L’ère numérique accroit le fossé entre d’une part les architectes qui préservent leur indépendance en choisissant une stratégie de développement appuyée sur des relations avec les professionnels de l’immobilier et une maitrise des technologies numériques qui va du programme à  l’application ; et d’autre part les architectes qui sont désormais dépendant d’outils numériques du commerce. Cet écart pèse lourdement sur la qualité des productions diffuses car le numérique peut altérer sérieusement les meilleures intentions.
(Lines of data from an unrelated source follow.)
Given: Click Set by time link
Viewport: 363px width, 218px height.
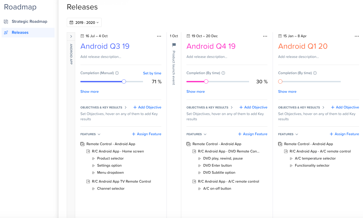Looking at the screenshot, I should click(152, 73).
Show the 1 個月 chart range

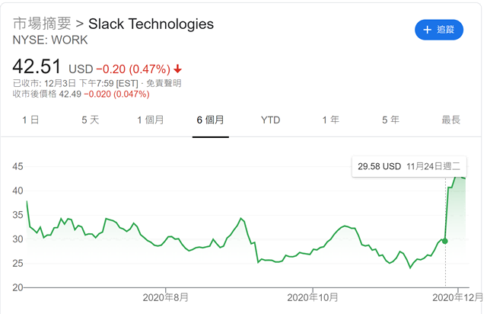pyautogui.click(x=151, y=120)
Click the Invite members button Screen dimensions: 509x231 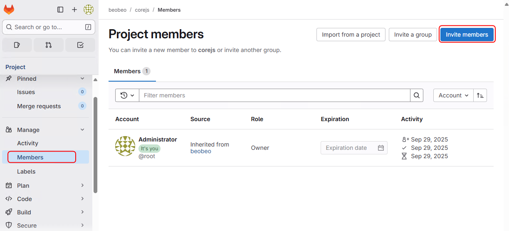click(x=467, y=35)
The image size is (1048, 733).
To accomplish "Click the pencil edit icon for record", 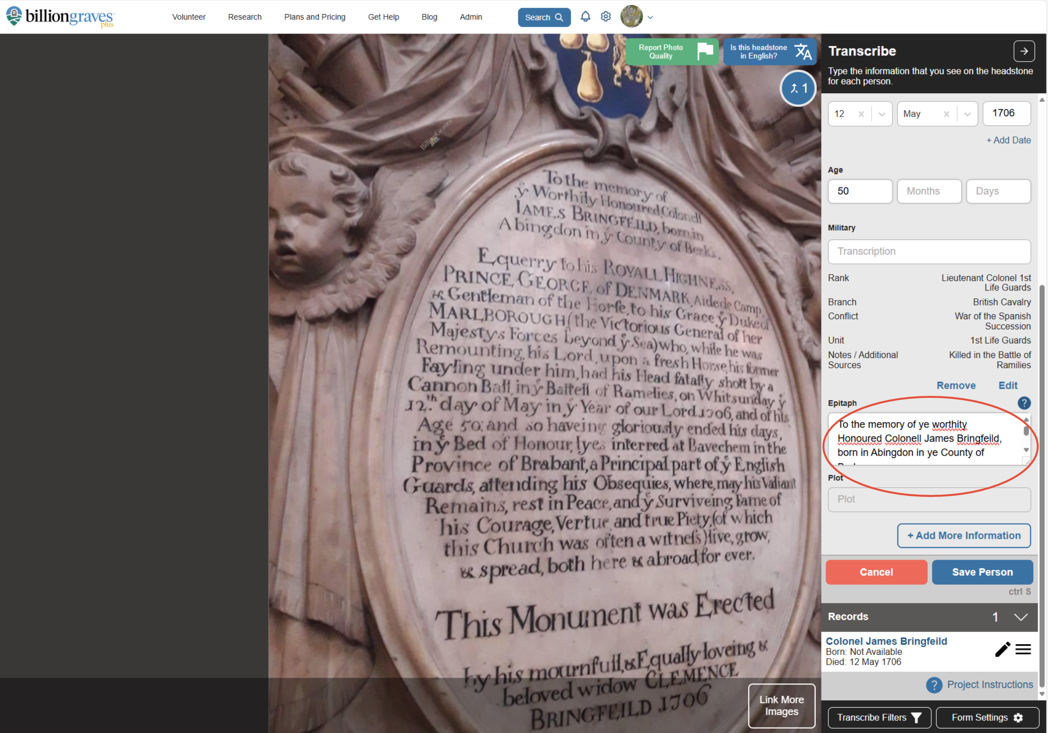I will [1002, 649].
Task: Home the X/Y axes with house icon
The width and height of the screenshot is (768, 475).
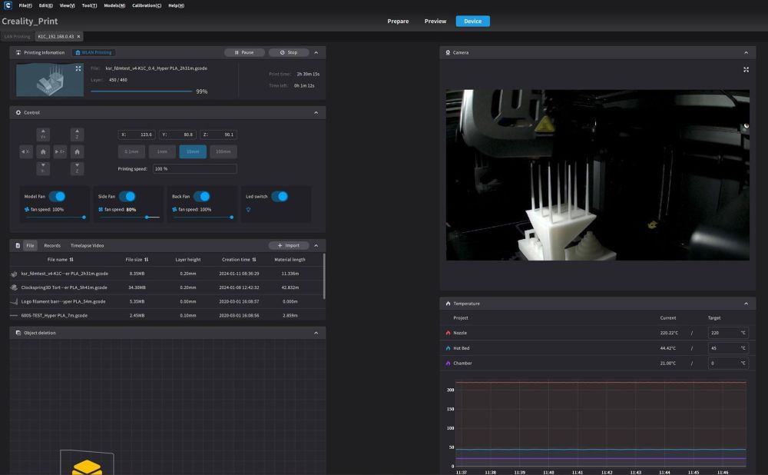Action: pyautogui.click(x=43, y=151)
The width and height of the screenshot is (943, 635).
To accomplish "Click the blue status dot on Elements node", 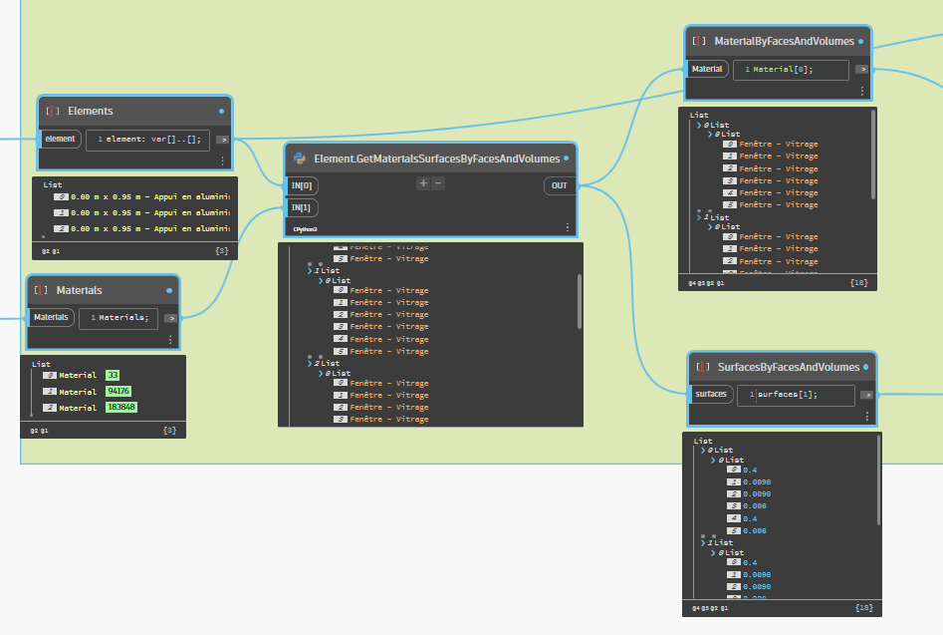I will click(x=221, y=112).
En France en 2008, l’architecture pèse peu à côté de l’ingénierie ; 34 700 salariés (contre 188 100) et 6,8 milliards d’euros de chiffre d’affaires contre 41,2Milliards d’euros. Mais sa situation financière apparaît nettement meilleure avec un taux de marge de 28,1% (contre 20,7%). En 2010, 116 agences d’architecture pouvaient faire état d’un chiffre d’affaire égal ou supérieur à 3 millions d’euros/an. La somme des chiffres d’affaires de ces « majors de l’architecture» (672 M€) ne représentait néanmoins que 2,7% du chiffre d’affaire de l’ingénierie de la construction[4] (25 200 M€) et de 4,8% du chiffre d’affaire du seul leader français du BTP, Vinci Construction. Dans ce contexte économiquement disproportionné, déterminer les stratégies qui permettent de se maintenir à niveau dans une compétition qui fait rage, est vital pour l’architecture.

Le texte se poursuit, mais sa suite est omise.